This might be a very simple question. I am trying to clarify the meaning of extreme direction of closed convex set $S$.
In many books/sources I found, a direction $d$ of $S$ is one such that for any $s\in S$ and scalar $c$, we have $d+cs\in S$. Two directions of $S$ are distinct if one is not a positive multiply of the other. A direction $d$ of $S$ is called extreme if:
(*) it cannot be written as a positive linear combination of two distinct directions, that is,
(**) if $d=c_1d_1+c_2d_2$ with $c_1,c_2>0$, then $d_1=cd_2$ for some $c>0$.

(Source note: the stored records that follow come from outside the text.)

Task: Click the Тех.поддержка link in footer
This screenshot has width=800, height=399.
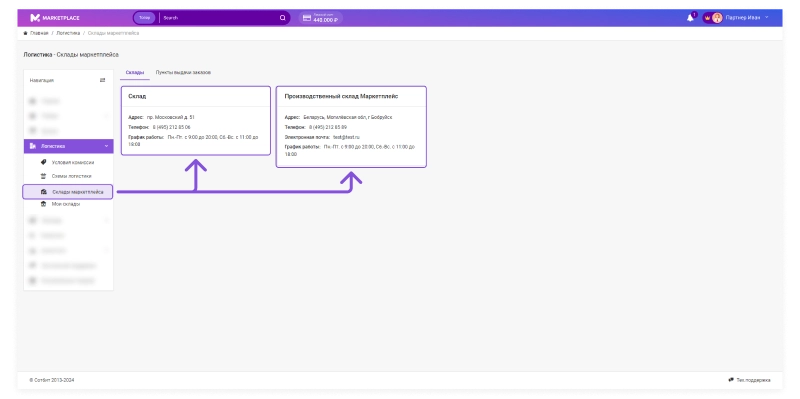Action: pos(753,380)
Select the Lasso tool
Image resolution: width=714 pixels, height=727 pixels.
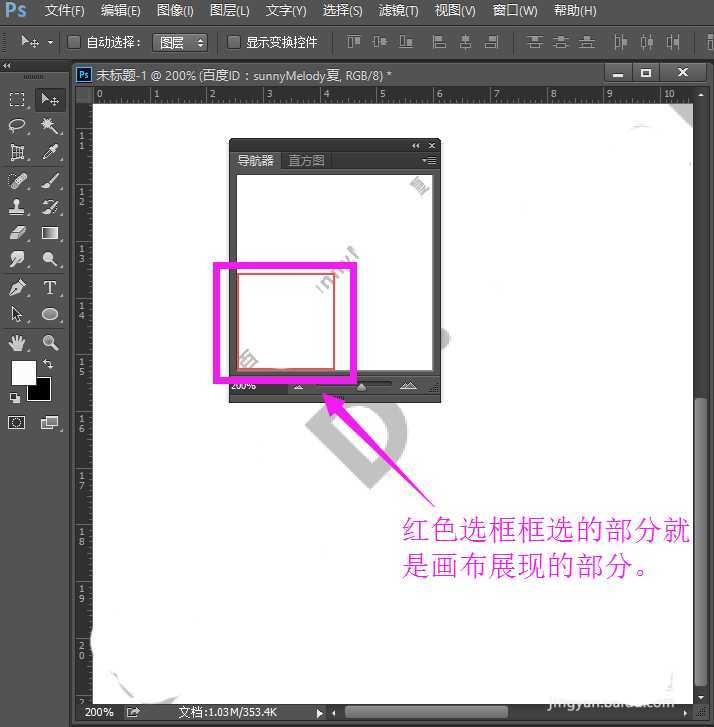17,126
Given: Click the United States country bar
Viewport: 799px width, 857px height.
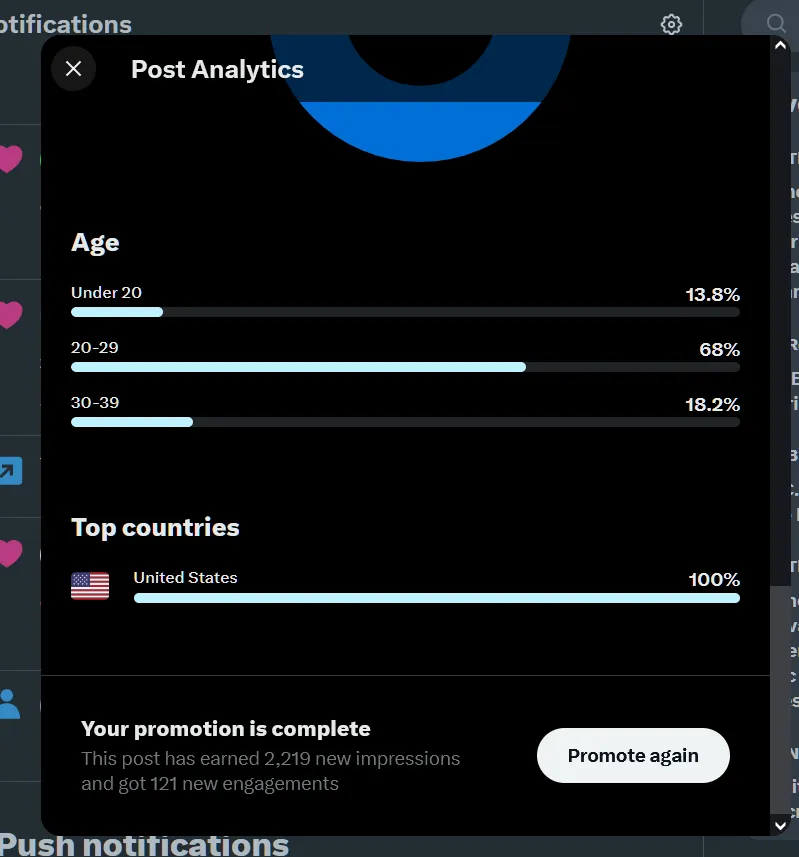Looking at the screenshot, I should (x=436, y=598).
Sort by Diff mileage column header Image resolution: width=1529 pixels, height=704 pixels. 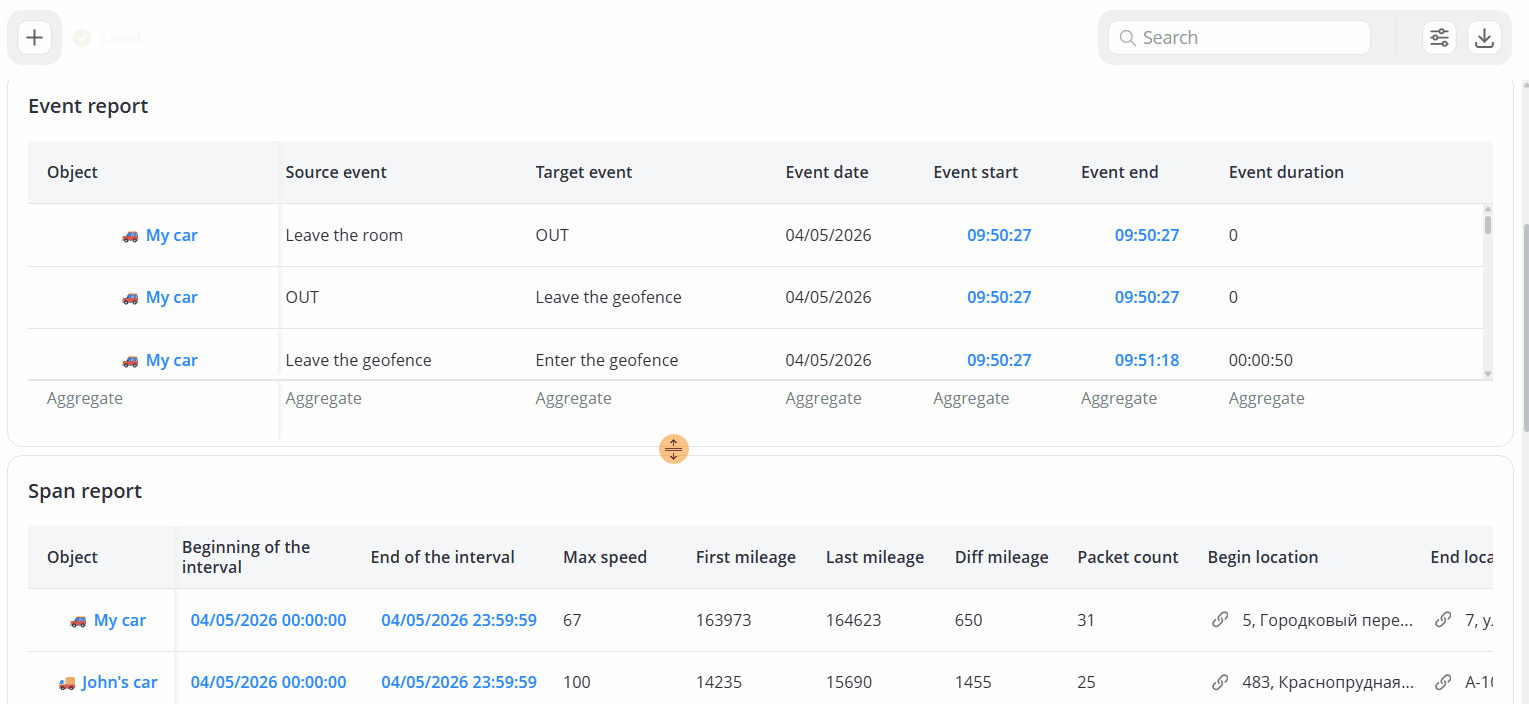(1002, 557)
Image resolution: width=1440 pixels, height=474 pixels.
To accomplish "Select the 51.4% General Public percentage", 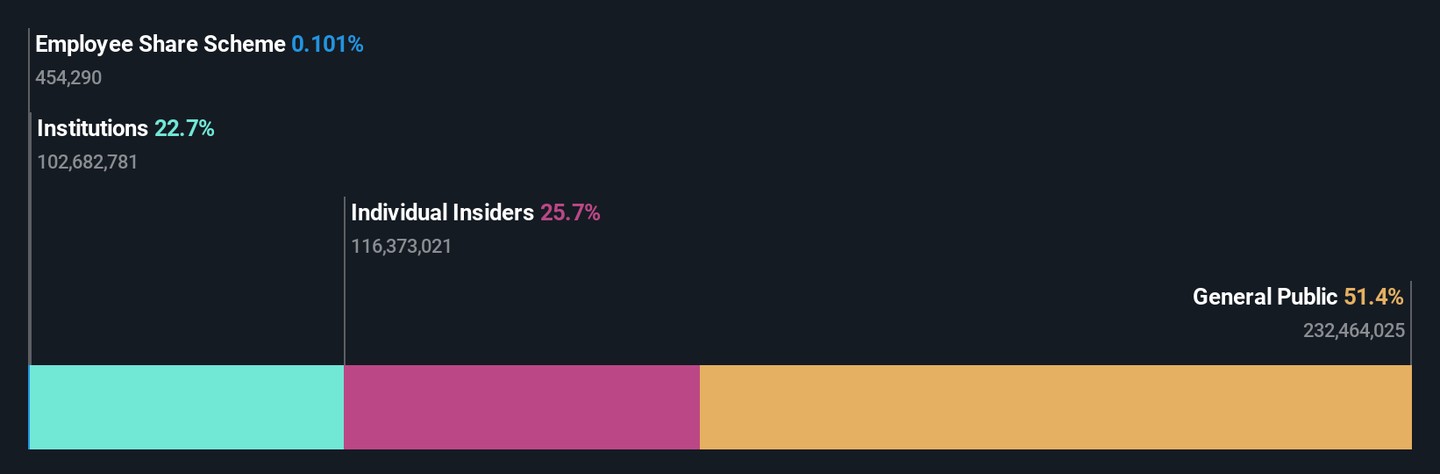I will tap(1373, 297).
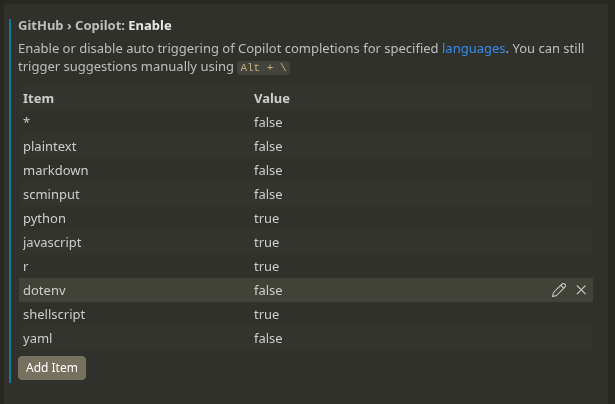The image size is (615, 404).
Task: Click the GitHub Copilot: Enable setting title
Action: (x=95, y=25)
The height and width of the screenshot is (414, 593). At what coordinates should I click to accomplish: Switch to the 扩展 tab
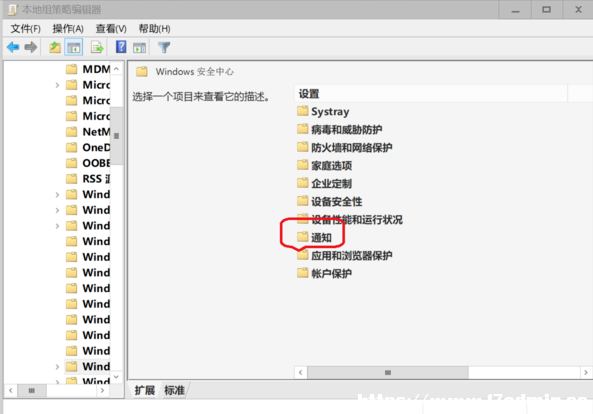click(x=144, y=390)
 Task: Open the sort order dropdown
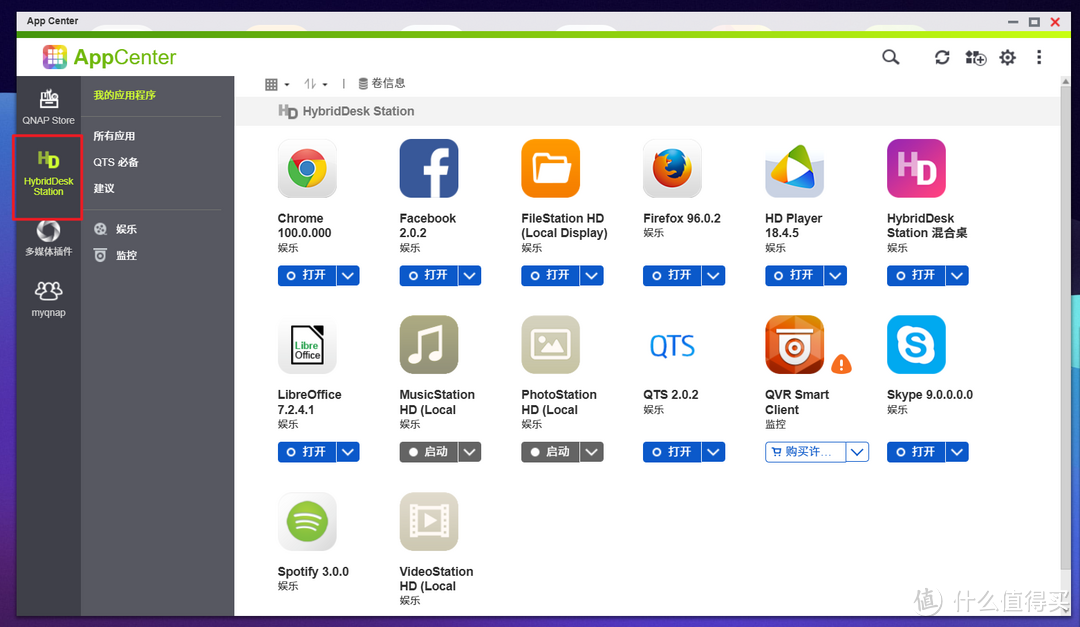click(316, 84)
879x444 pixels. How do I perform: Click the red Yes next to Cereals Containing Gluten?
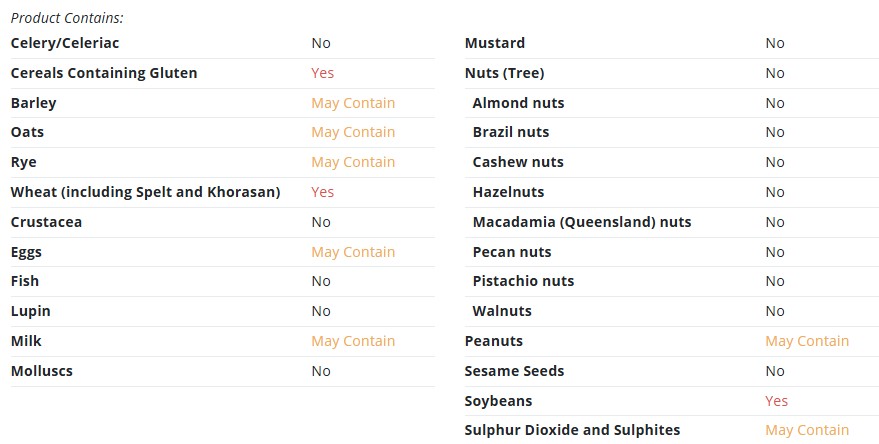tap(322, 73)
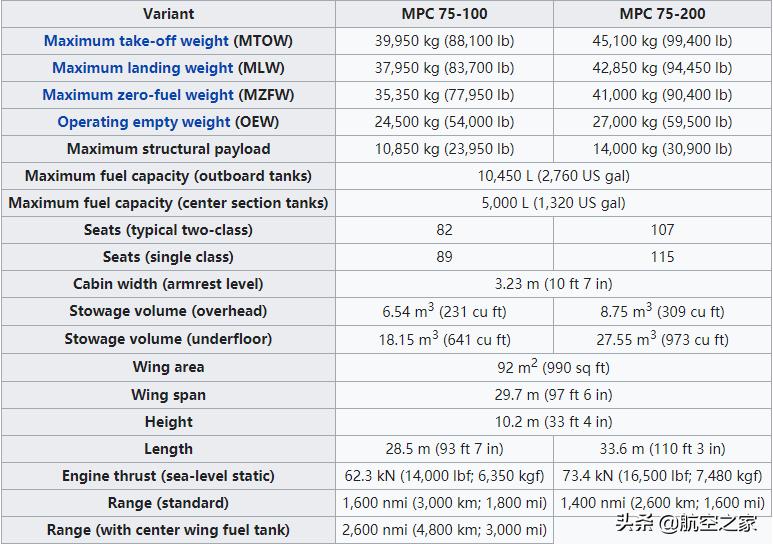Image resolution: width=773 pixels, height=548 pixels.
Task: Select the 3.23 m cabin width value
Action: pos(553,284)
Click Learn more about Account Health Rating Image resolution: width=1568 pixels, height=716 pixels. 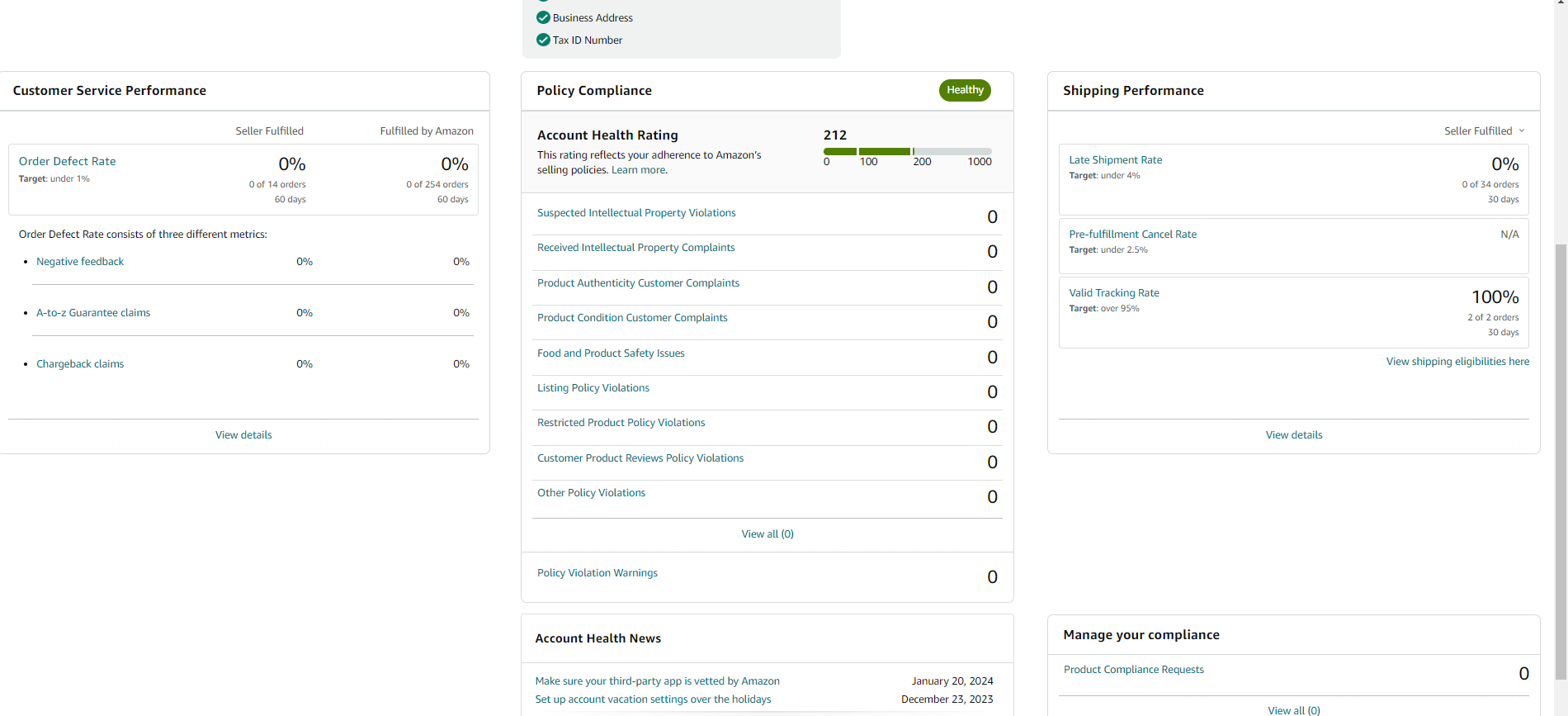click(x=638, y=170)
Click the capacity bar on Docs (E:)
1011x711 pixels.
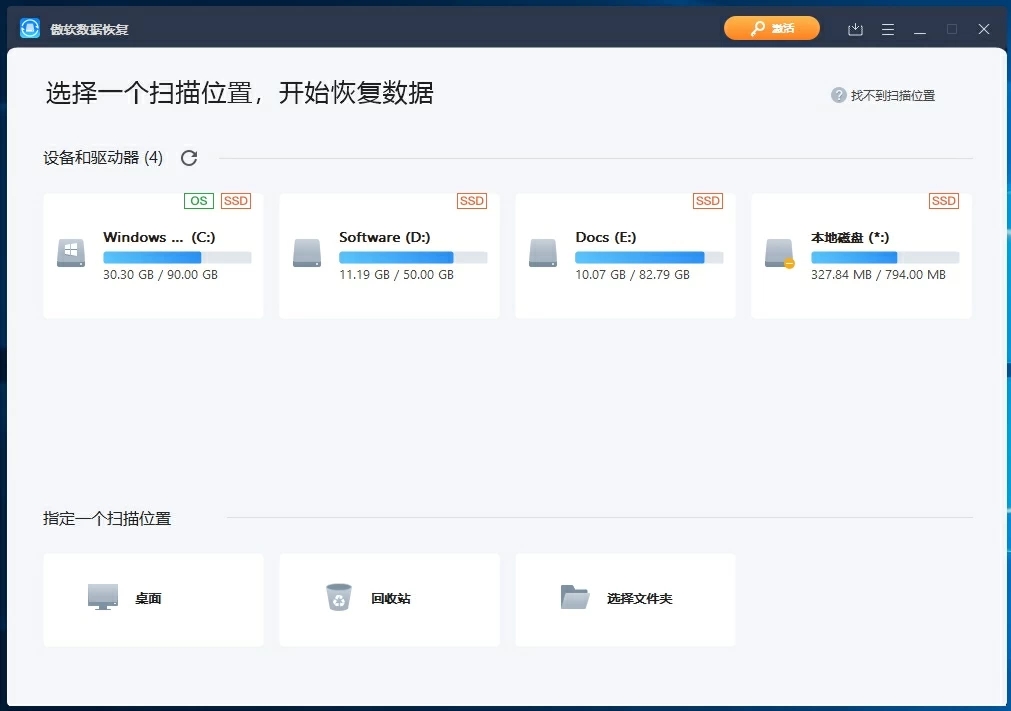649,257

I mark with (*) and (**) because in many sources, either both (*) and (**) are used, or just (*), or just (**).
However, I have some problems grasping this. For example, if some sources only write (**), but it is meant to be equivalent to (*), then isn't it wrong? Shouldn't we have:
(***) if $d=c_1d_1+c_2d_2$ with $c_1,c_2>0$ and $d_1,d_2$ are directions of $S$, then $d_1=cd_2$ for some $c>0$.
which is equivalent to (*)?
If some sources write only (*), then I only see (***) being the equivalent statement.
If some sources write both (*) and (**), then I see two non equivalent statements.
Either my understanding is incorrect, or something else is incorrect?
Thank you very much for the guidance.